◆ Activity ◆
Restate word for word each line from the one containing "This screenshot has" through the end of the material, and nothing more. Drop every picture.

◆ Data extracts ◆
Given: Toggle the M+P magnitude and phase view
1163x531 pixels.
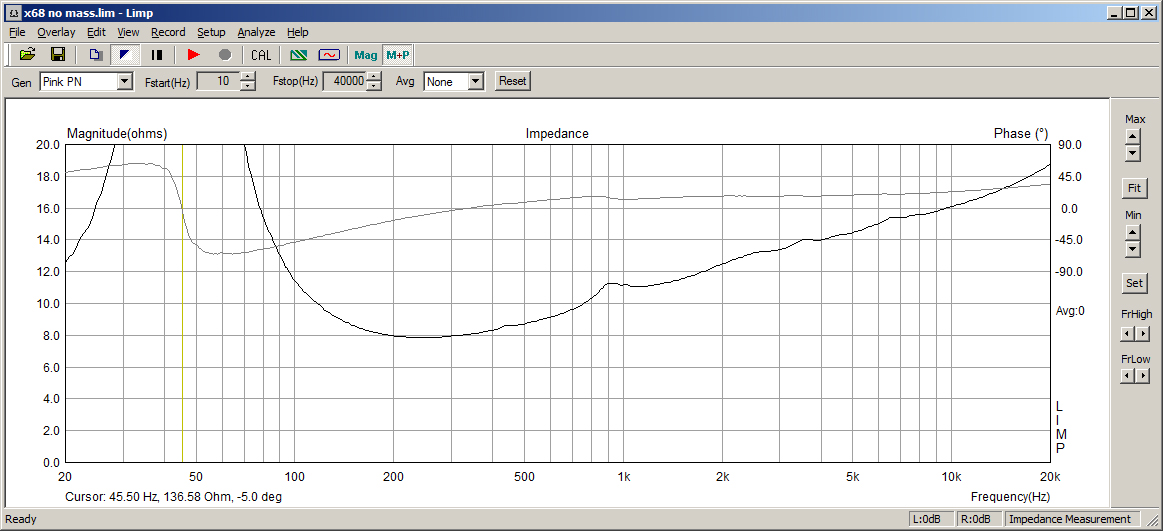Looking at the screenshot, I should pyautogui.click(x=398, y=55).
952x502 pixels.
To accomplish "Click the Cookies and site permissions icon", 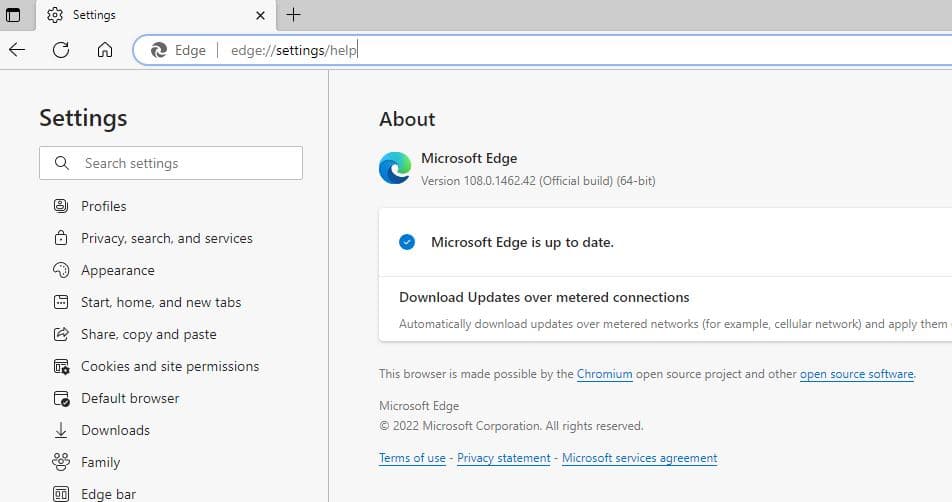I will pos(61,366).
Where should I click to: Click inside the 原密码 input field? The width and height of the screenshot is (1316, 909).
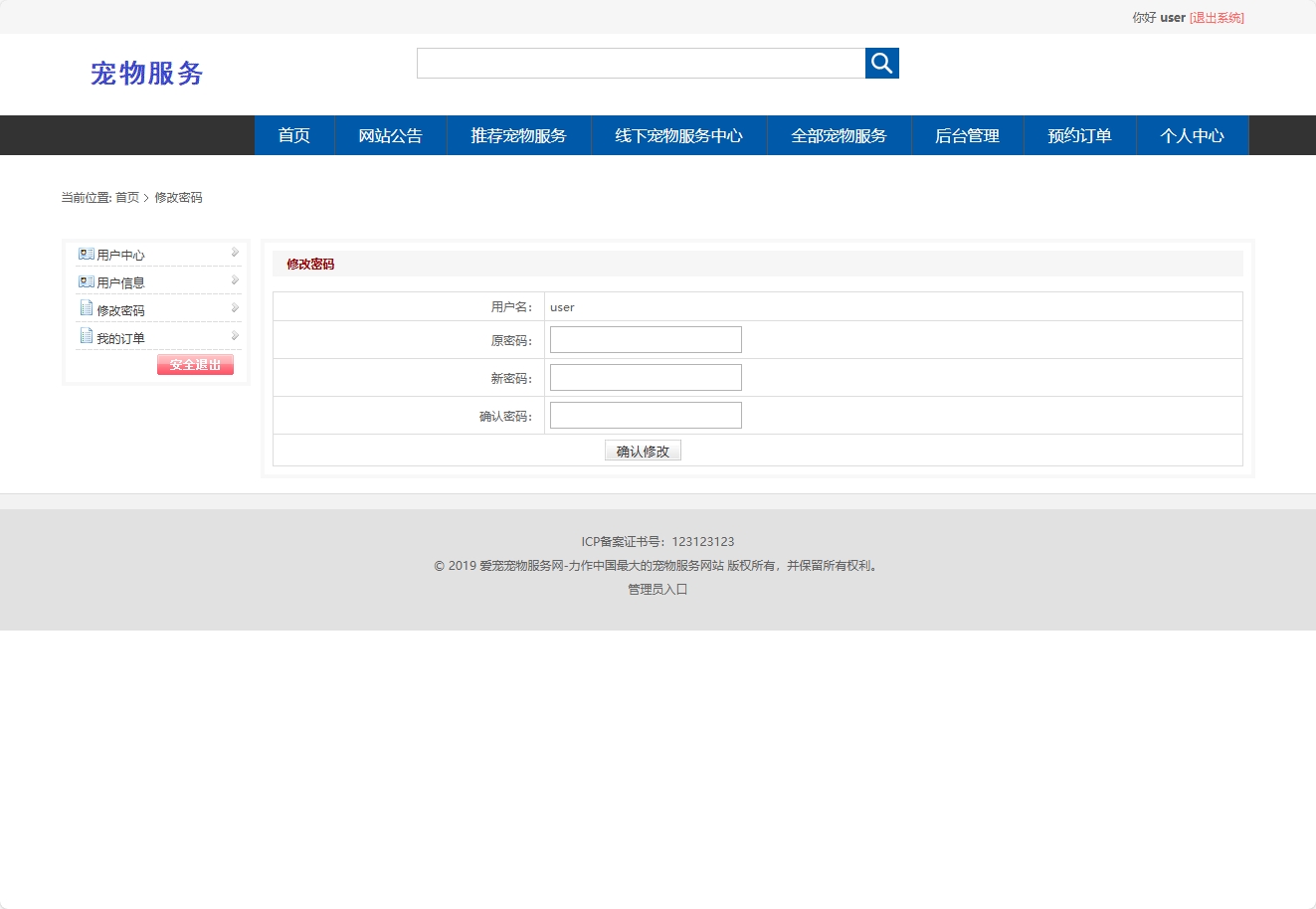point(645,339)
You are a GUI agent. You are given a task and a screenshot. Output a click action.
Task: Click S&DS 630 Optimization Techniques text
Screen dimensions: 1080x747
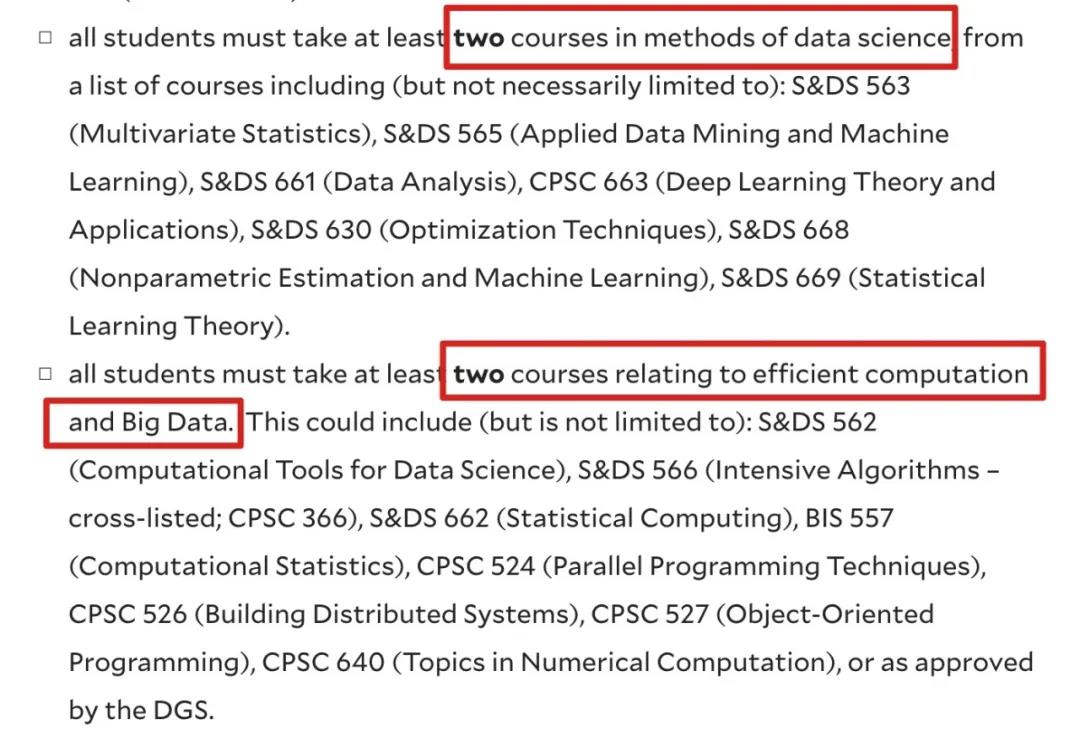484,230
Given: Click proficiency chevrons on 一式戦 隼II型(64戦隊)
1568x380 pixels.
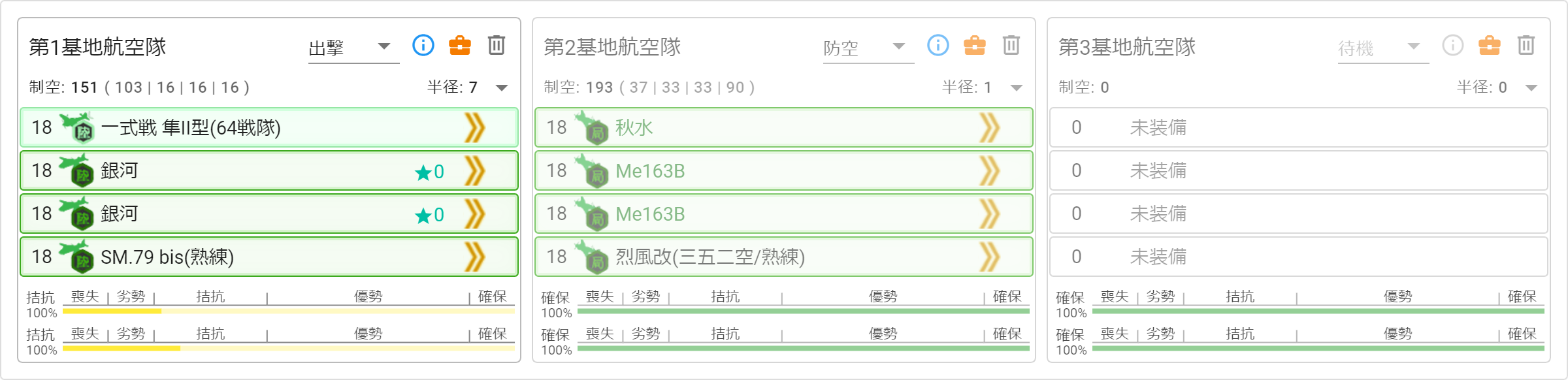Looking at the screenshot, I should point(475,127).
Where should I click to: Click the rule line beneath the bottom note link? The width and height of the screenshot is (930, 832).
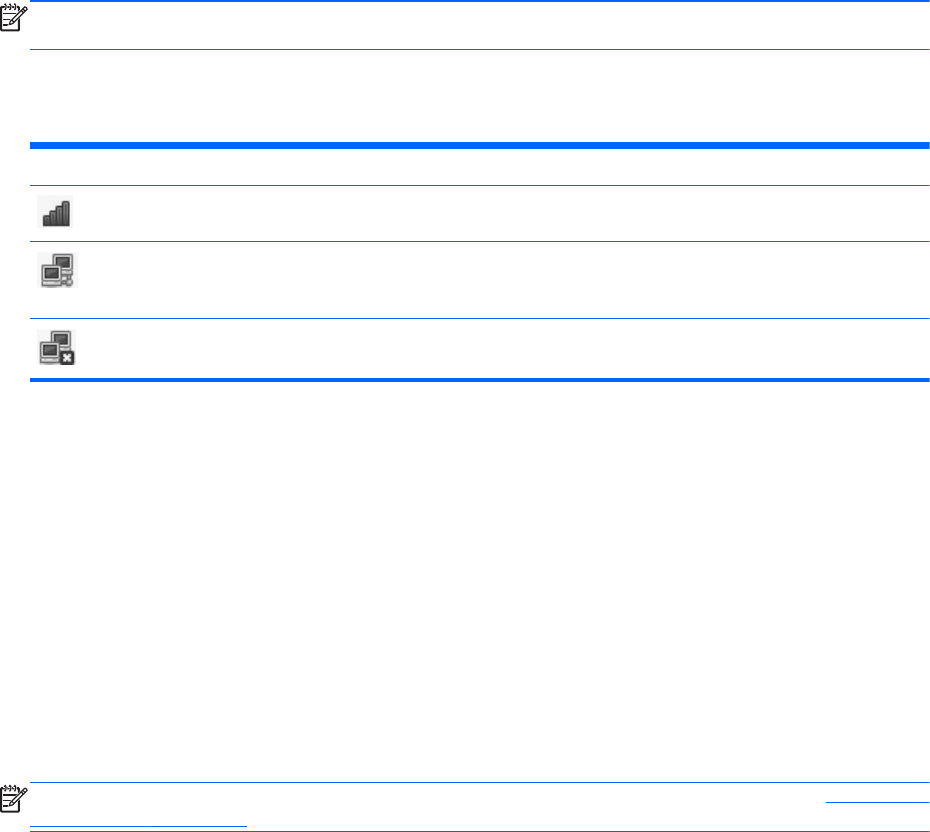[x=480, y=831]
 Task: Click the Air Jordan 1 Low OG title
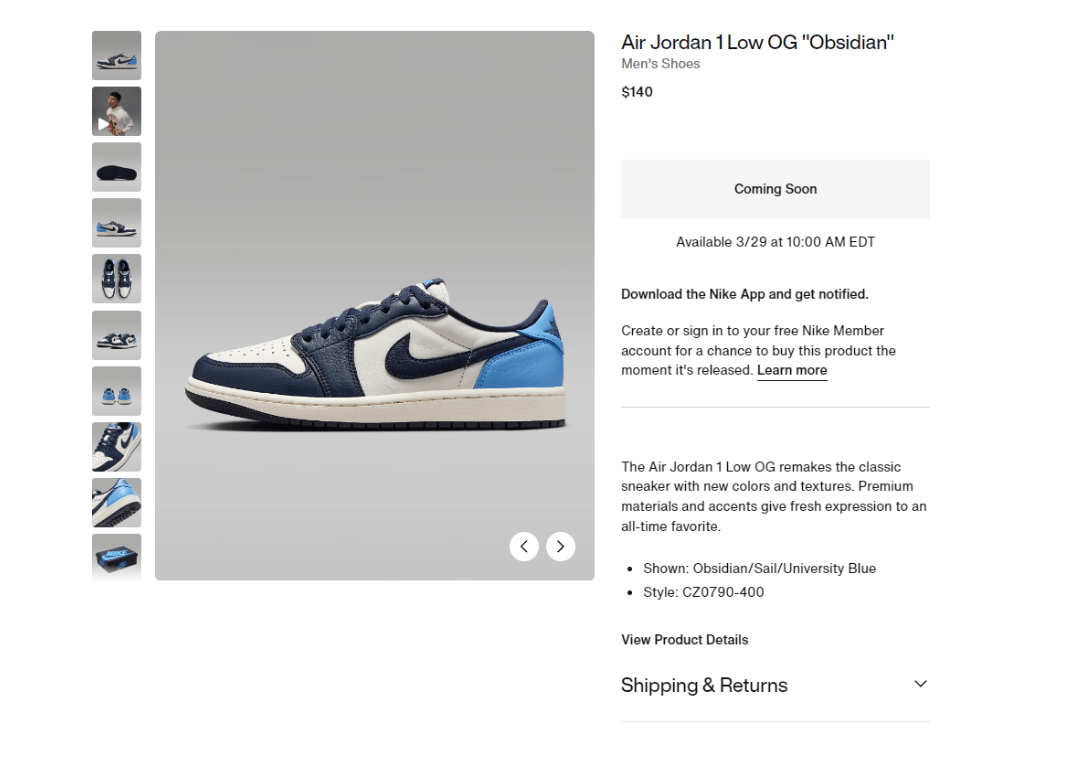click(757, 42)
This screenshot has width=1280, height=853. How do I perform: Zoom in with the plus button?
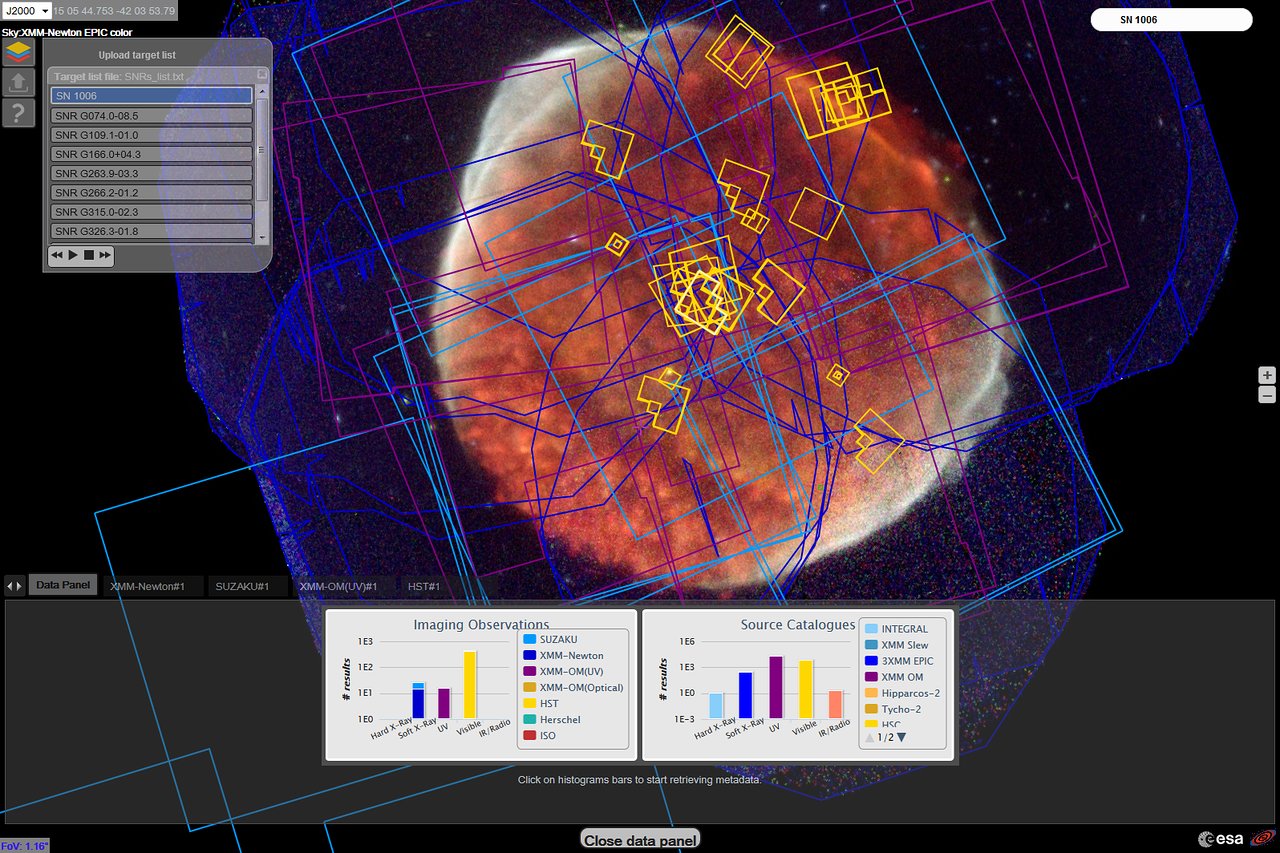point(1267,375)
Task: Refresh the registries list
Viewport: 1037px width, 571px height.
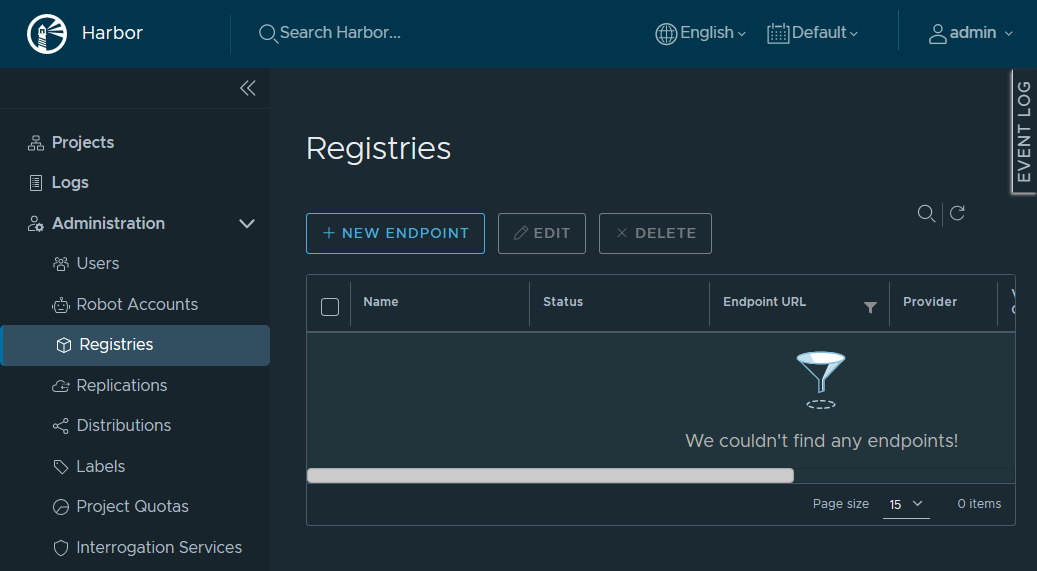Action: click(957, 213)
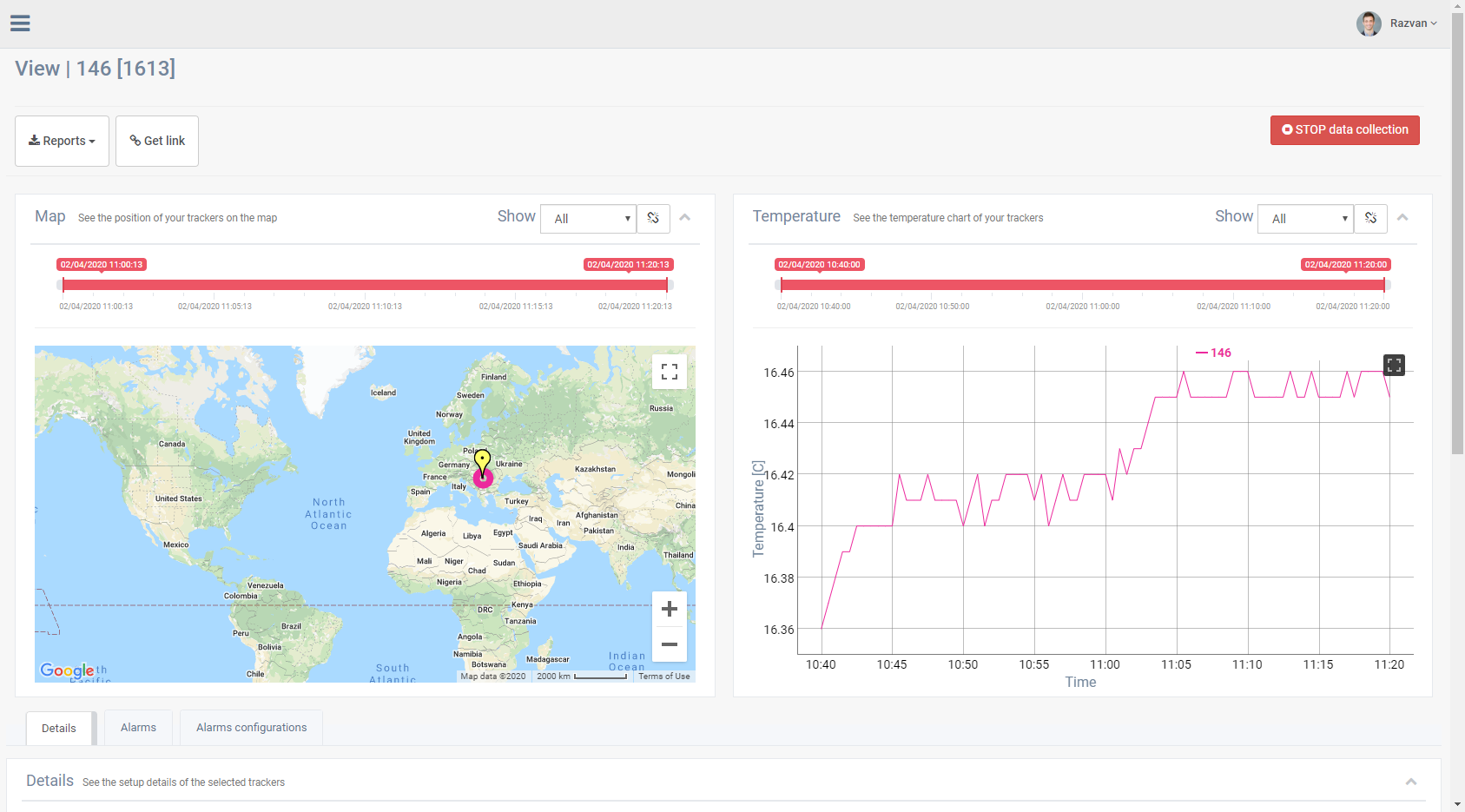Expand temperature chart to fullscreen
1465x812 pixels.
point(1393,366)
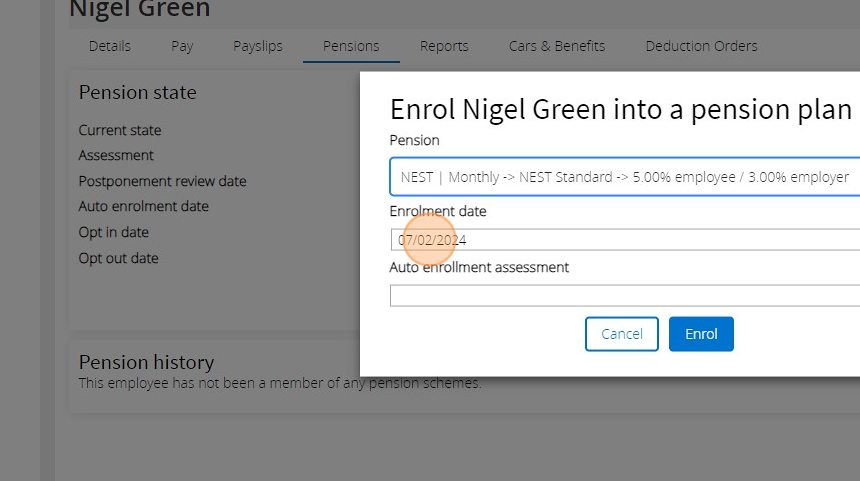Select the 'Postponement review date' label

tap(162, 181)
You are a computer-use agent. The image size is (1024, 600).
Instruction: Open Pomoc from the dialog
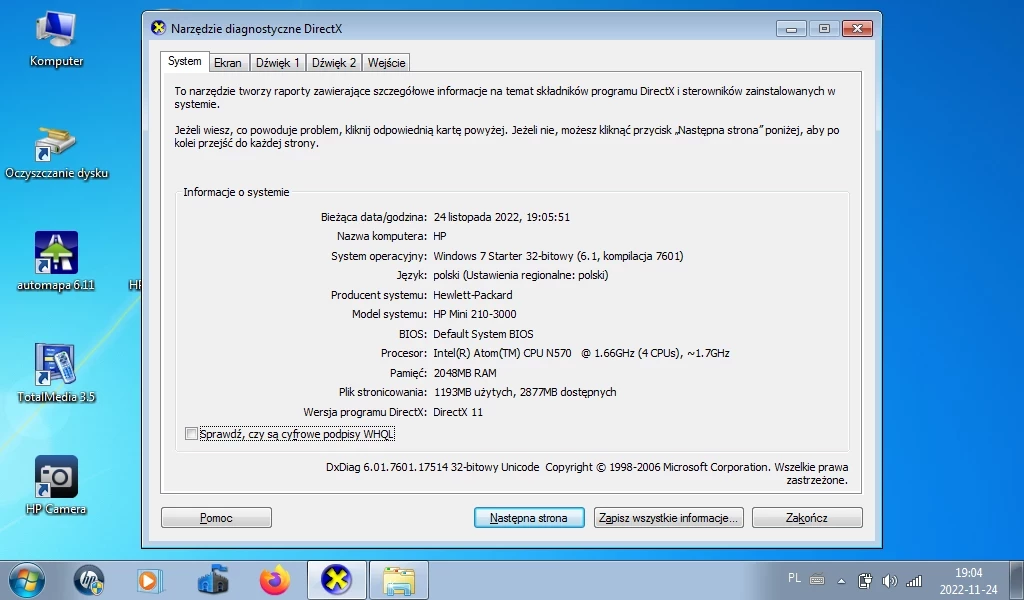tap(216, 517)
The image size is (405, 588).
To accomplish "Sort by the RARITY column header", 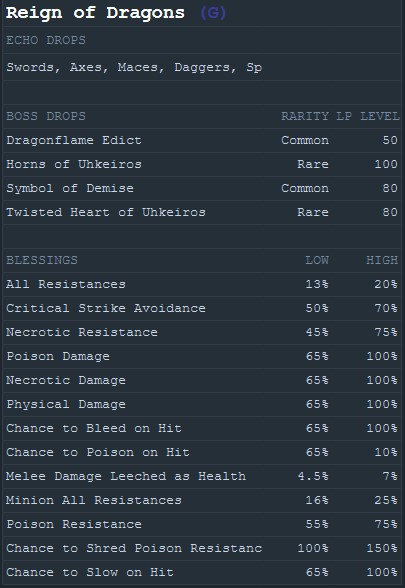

◆ Response ◆
This screenshot has width=1280, height=853. How do I perform: Zoom in with the plus button?
point(1267,375)
Task: Refresh the registries list
Viewport: 1037px width, 571px height.
Action: click(957, 213)
Expand temperature chart to fullscreen
1465x812 pixels.
point(1393,366)
Select the 'Postponement review date' label

tap(162, 181)
You are a computer-use agent. The image size is (1024, 600).
Instruction: Open Pomoc from the dialog
tap(216, 517)
The image size is (405, 588).
To accomplish "Sort by the RARITY column header", 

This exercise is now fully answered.